Mike Daisey here. I’m a monologist, and I do new shows every month at the Public Theater’s Joe’s Pub. Two weeks ago we announced and put on sale a show titled YES ALL WOMEN, in which I planned to talk about how our world is built on the subjugation and ownership of women, and how men perpetuate that violence.

I was always aware that it’s a provocative title—I get that. I want it to be provocative, because I want to get under people’s skins. My work has often functioned that way, and I wanted to try and be a man taking responsibility for my own complicity in the way things are. I was leery of the title, but you learn in theater to be even more leery of silence and having the world ignore your work. So I pulled the trigger.

Three hours ago Twitter blew up about the show. People were outraged and furious, and as I read their responses I saw that some people were genuinely hurt. And that felt terrible—I had thought that since I never used the actual hashtag, I would be commenting on and exploring the space opened up by #yesallwomen, but I never wanted people to feel their voices were being co-opted and silenced.

It’s a straightforward irony: I’m a man, who monologues, speaking.
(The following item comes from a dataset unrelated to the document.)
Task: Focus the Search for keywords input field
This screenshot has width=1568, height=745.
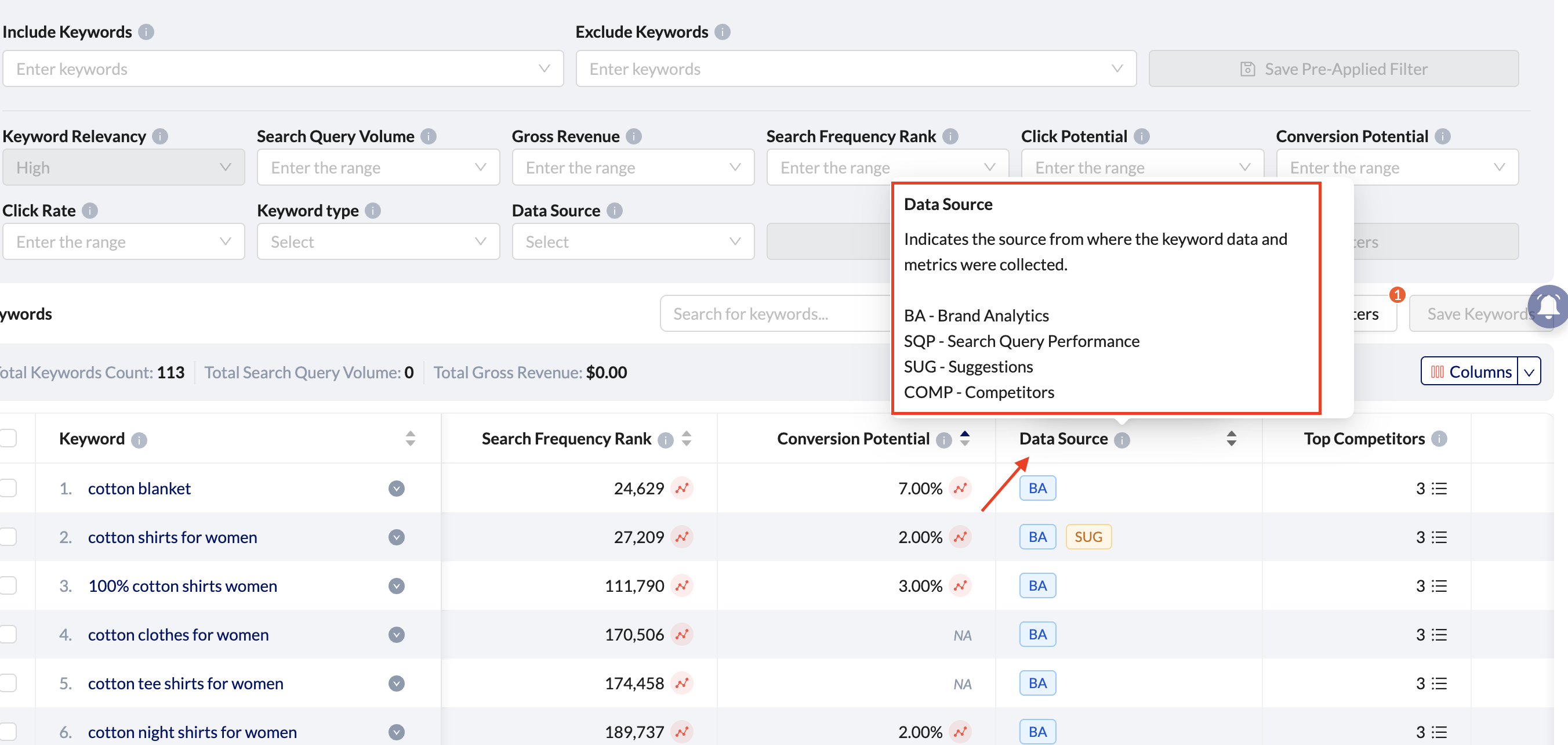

It was a charged gamble. I should have realized that often people judge me for what they know of my work, and I am sorry for anyone who felt hurt or betrayed. I’m especially sorry for anyone who felt like this was belittling #yesallwomen, which I think is a fantastic and necessary hashtag and conversation.
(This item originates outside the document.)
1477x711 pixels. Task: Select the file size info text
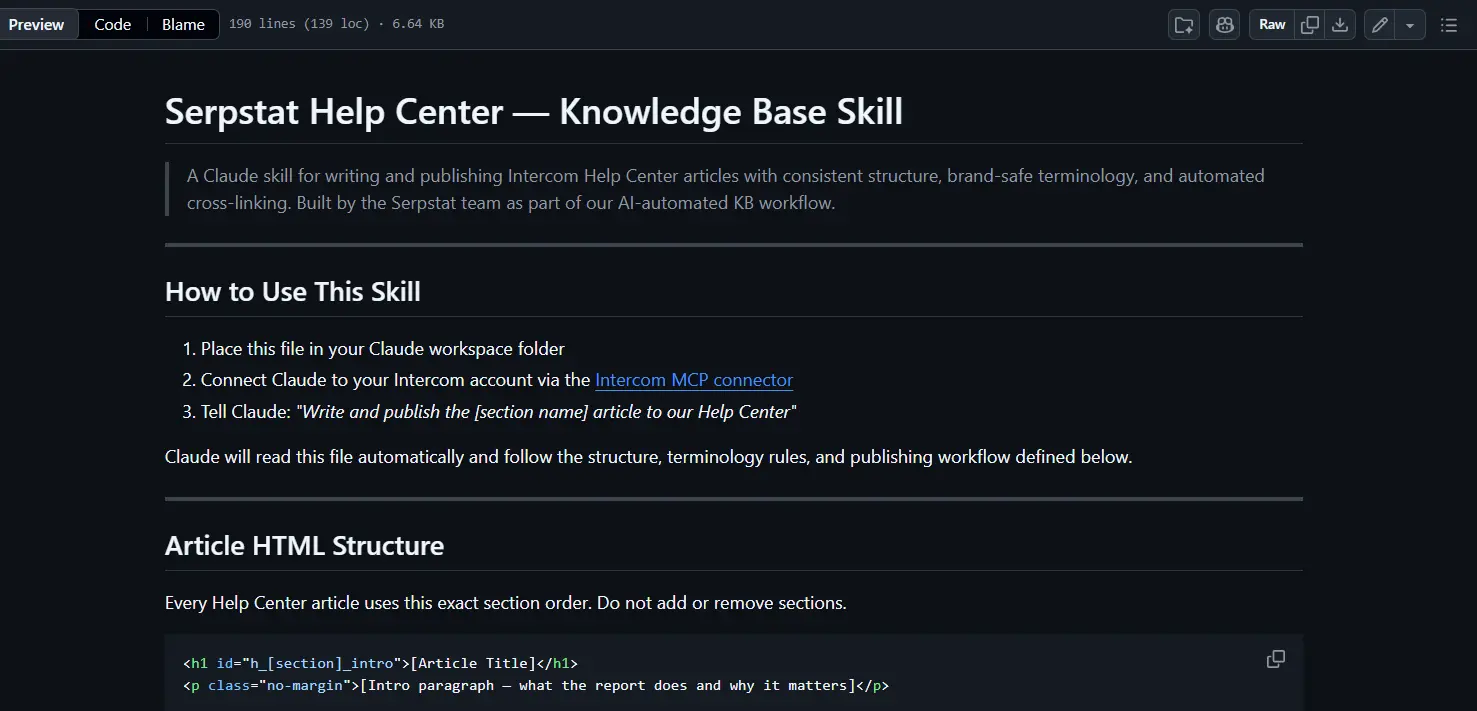(336, 24)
So, effective immediately, I’m changing the name of the show from YES ALL WOMEN to YES THIS MAN.

I’ve chosen to call the show YES THIS MAN not just because it better reflects what I aim to discuss in the monologue, but also because it is simply a better title. I engaged with many people on Twitter throughout this, and someone who was upset with me was kind enough to suggest it. The truth is that it was always a better title, and I would have used it from the start had I been clever enough to think of it.

I’ve learned in my life that it’s a process of revision—the past few years have been all about that for me, and I’m grateful. I hope that people take this change in the spirit that it’s intended: of openness, transparency, and with the belief that everyone has stories to tell.